A new exhibit at the Nanaimo Art Gallery plays with the classic team-building exercise, the trust fall, as it explores unexpected outcomes of trusting the artistic process.
The exhibit, simply titled Trust Fall, features origami objects folded based on remote instructions and artwork developed through psychic intervention.
Victoria-based artist Laura Gildner created her piece Lovechild by following a series of missed connections and playful translations, starting with an auction listing for Patrick Swayze’s molars.
“Intrigued by the cult of celebrity that would cause an extracted tooth to generate monetary value, Gildner attempted to bid on the tooth, and failed. This initial disappointment, however, led the artist to collaborate with a biotechnology lab, a Nanaimo-based psychic medium, a dental implant, and Swayze’s ghost to harness the power of celebrity culture,” noted a news release from the Nanaimo Art Gallery.
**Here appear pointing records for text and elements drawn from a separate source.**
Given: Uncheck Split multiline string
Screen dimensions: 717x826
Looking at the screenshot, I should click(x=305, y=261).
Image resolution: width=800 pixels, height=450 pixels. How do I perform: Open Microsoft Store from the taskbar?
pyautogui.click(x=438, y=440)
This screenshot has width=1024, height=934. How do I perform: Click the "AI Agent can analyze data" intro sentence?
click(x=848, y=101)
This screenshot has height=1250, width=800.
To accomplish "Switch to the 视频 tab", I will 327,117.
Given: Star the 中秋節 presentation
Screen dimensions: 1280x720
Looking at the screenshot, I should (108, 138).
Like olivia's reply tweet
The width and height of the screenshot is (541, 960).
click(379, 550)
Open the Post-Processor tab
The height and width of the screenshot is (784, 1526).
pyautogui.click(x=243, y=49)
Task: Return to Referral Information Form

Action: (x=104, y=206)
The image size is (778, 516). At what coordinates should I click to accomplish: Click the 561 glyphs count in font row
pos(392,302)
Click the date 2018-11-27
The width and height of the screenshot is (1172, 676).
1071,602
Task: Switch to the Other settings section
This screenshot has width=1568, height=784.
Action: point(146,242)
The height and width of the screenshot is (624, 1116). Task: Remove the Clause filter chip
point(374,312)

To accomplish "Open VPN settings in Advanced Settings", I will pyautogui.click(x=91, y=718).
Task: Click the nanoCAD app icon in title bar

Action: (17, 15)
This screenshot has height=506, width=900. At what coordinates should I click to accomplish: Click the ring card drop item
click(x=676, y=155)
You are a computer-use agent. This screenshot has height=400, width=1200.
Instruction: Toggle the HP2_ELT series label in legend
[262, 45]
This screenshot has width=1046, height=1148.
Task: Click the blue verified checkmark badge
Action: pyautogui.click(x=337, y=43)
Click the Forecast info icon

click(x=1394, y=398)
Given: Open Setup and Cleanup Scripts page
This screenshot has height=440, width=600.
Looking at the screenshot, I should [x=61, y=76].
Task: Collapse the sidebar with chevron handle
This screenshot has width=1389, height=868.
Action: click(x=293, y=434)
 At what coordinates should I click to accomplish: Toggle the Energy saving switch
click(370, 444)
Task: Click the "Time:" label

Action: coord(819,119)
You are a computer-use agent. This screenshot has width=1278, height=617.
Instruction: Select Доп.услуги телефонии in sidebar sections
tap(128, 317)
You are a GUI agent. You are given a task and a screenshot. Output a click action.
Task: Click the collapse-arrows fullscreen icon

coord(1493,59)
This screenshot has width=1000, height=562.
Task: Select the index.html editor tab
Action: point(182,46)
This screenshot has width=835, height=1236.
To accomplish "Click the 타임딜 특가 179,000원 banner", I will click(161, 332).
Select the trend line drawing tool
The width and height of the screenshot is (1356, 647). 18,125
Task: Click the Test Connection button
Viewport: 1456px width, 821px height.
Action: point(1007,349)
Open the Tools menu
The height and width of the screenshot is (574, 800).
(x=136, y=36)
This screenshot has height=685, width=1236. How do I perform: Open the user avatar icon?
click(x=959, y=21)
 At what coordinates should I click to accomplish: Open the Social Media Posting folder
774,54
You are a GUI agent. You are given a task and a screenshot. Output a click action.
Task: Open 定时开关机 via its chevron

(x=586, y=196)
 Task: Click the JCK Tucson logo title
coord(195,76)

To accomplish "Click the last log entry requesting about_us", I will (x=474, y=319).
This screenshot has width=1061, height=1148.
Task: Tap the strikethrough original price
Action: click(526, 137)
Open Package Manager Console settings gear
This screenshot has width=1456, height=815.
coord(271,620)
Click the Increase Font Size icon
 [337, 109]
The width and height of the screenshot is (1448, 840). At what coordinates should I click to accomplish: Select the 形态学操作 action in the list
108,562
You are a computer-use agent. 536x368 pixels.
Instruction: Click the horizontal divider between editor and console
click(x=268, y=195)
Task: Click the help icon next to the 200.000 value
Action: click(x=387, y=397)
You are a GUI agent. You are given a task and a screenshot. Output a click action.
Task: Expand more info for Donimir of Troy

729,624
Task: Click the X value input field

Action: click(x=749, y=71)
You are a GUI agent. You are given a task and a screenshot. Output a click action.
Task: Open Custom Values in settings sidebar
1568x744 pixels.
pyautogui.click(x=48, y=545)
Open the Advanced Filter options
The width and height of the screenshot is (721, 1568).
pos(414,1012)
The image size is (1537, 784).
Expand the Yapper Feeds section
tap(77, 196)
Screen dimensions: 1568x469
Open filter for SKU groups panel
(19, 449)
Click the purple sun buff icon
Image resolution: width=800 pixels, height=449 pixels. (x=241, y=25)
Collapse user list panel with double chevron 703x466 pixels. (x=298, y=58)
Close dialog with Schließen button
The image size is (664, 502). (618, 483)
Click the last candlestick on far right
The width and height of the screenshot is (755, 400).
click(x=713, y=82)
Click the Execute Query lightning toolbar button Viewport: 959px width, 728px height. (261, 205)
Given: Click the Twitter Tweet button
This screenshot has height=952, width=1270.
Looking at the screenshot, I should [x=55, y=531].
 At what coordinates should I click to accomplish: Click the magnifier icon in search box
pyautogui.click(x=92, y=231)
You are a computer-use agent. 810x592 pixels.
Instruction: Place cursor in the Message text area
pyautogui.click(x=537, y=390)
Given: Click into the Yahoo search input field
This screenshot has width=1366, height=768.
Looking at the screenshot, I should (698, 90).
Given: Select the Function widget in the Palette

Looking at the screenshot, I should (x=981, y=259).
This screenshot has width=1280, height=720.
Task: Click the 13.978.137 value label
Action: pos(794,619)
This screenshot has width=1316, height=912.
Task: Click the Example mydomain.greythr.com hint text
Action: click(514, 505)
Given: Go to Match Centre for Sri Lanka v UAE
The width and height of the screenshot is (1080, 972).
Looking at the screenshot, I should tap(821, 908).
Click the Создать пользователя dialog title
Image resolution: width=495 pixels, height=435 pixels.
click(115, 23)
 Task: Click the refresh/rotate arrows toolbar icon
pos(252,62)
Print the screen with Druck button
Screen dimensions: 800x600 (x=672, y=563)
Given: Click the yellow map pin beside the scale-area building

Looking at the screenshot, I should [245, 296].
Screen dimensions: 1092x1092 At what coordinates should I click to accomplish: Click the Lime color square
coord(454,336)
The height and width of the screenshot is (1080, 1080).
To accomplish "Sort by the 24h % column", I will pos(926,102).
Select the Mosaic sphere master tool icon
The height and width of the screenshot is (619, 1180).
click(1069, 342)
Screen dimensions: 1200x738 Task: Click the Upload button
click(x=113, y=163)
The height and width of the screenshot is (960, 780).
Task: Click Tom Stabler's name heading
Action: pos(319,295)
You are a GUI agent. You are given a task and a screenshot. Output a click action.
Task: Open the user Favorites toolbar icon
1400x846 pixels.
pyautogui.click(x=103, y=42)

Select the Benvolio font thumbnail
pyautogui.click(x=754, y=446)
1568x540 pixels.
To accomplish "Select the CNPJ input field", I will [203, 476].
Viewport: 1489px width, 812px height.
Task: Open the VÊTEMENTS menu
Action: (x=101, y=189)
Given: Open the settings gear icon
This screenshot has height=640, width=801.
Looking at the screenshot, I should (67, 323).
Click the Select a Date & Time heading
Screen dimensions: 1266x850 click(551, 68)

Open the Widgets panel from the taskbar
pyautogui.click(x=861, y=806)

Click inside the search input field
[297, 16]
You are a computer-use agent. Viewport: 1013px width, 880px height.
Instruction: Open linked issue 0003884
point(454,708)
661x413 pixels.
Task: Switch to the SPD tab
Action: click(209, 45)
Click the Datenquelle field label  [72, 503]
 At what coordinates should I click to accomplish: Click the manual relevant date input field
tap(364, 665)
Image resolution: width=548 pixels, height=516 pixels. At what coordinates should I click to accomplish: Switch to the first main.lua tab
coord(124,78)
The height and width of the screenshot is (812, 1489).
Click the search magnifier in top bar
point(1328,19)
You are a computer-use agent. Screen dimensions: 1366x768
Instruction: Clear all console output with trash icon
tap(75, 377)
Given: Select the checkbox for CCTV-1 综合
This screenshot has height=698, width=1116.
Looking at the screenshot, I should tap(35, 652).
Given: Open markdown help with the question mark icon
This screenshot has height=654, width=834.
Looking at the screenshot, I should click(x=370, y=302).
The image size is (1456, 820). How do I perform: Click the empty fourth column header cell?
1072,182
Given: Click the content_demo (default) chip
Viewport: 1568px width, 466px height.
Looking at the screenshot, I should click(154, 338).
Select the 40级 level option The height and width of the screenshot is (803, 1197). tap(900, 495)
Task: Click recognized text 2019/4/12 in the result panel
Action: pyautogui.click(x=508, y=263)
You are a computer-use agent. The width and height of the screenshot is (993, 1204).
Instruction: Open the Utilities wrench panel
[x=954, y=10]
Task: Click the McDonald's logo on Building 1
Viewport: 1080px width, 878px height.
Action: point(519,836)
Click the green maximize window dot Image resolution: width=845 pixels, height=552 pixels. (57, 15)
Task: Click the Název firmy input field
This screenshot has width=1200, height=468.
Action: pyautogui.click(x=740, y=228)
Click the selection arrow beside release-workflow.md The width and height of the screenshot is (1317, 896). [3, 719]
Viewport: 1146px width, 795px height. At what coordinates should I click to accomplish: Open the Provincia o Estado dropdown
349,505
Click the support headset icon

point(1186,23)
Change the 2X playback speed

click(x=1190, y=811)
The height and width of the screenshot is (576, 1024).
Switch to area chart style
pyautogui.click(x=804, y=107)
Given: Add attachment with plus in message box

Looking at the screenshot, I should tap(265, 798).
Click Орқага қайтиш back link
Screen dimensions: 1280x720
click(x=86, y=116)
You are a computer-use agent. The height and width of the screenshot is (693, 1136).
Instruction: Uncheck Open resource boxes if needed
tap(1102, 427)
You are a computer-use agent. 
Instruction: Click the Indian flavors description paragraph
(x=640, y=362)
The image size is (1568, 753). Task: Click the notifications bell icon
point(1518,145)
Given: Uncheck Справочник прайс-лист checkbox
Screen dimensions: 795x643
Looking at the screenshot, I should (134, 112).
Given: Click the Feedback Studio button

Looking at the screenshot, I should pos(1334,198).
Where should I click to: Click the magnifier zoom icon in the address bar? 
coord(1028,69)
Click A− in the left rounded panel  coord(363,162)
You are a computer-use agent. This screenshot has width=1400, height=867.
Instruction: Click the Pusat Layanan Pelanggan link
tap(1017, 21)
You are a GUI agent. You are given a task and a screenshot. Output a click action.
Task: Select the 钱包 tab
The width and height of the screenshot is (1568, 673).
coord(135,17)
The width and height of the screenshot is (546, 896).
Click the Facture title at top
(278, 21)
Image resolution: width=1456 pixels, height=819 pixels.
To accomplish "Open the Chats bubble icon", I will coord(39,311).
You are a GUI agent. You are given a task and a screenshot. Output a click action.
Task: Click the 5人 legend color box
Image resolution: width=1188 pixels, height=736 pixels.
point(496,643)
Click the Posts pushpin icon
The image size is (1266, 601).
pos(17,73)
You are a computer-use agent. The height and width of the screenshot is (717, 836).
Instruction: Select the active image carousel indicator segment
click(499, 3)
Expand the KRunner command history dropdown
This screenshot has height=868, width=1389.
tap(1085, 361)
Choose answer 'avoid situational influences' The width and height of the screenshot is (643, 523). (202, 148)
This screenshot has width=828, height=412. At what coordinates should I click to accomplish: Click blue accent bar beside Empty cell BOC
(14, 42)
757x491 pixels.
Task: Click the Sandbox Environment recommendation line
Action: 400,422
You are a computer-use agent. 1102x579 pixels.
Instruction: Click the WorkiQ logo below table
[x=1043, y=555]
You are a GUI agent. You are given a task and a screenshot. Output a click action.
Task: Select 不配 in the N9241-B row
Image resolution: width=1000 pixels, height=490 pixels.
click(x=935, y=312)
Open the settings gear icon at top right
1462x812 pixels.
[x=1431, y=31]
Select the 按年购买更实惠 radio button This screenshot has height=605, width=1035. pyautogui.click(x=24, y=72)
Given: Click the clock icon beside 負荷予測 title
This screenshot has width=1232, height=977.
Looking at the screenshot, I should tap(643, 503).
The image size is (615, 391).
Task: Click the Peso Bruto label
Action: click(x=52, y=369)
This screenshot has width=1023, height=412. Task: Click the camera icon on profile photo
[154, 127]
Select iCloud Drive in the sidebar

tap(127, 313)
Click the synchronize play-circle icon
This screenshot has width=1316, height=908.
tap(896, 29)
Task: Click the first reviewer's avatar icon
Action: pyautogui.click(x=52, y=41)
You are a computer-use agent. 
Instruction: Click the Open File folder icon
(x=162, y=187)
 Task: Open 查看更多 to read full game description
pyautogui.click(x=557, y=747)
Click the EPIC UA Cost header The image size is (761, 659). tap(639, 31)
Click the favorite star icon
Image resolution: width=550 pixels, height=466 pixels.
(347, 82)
The artist will bring new installations to Trust Fall that embody her research. She will share another piece as part of the exhibit, titled Men, that started with an open call for anyone who identified as male to participate in an audition-like video. She did not give specific direction on how to act and let the participants take on their own persona for the camera.
Trust Fall also features Toronto-based artist Jon Sasaki who explores Nanaimo’s bathtub racing boats in a new piece that proposes an alternate design to the traditional western roll-top tub.
“Considering the robust Japanese-Canadian community here prior to the Second World War, Sasaki creates an artwork that proposes an alternate kind of tub or ofuro that may have been a popular racing design under different historical circumstances,” the news release added.
Misconstructions is a piece created by Sasaki and Baco Ohama in response to mix-ups of COVID-19 era miscommunication. They created an origami-making process to highlight the challenges of working together from afar.
“Over a four-week period we sent one another audio-only instructions to make origami forms. Of course, visual instructions would have been far more practical, but we were interested in the slippage between what was intended and what was understood. The results may not have been as intended, but they are delightful nevertheless,” Sasaki said in the news release.
Trust Fall will be at the Nanaimo Art Gallery from Feb. 1 until April 13.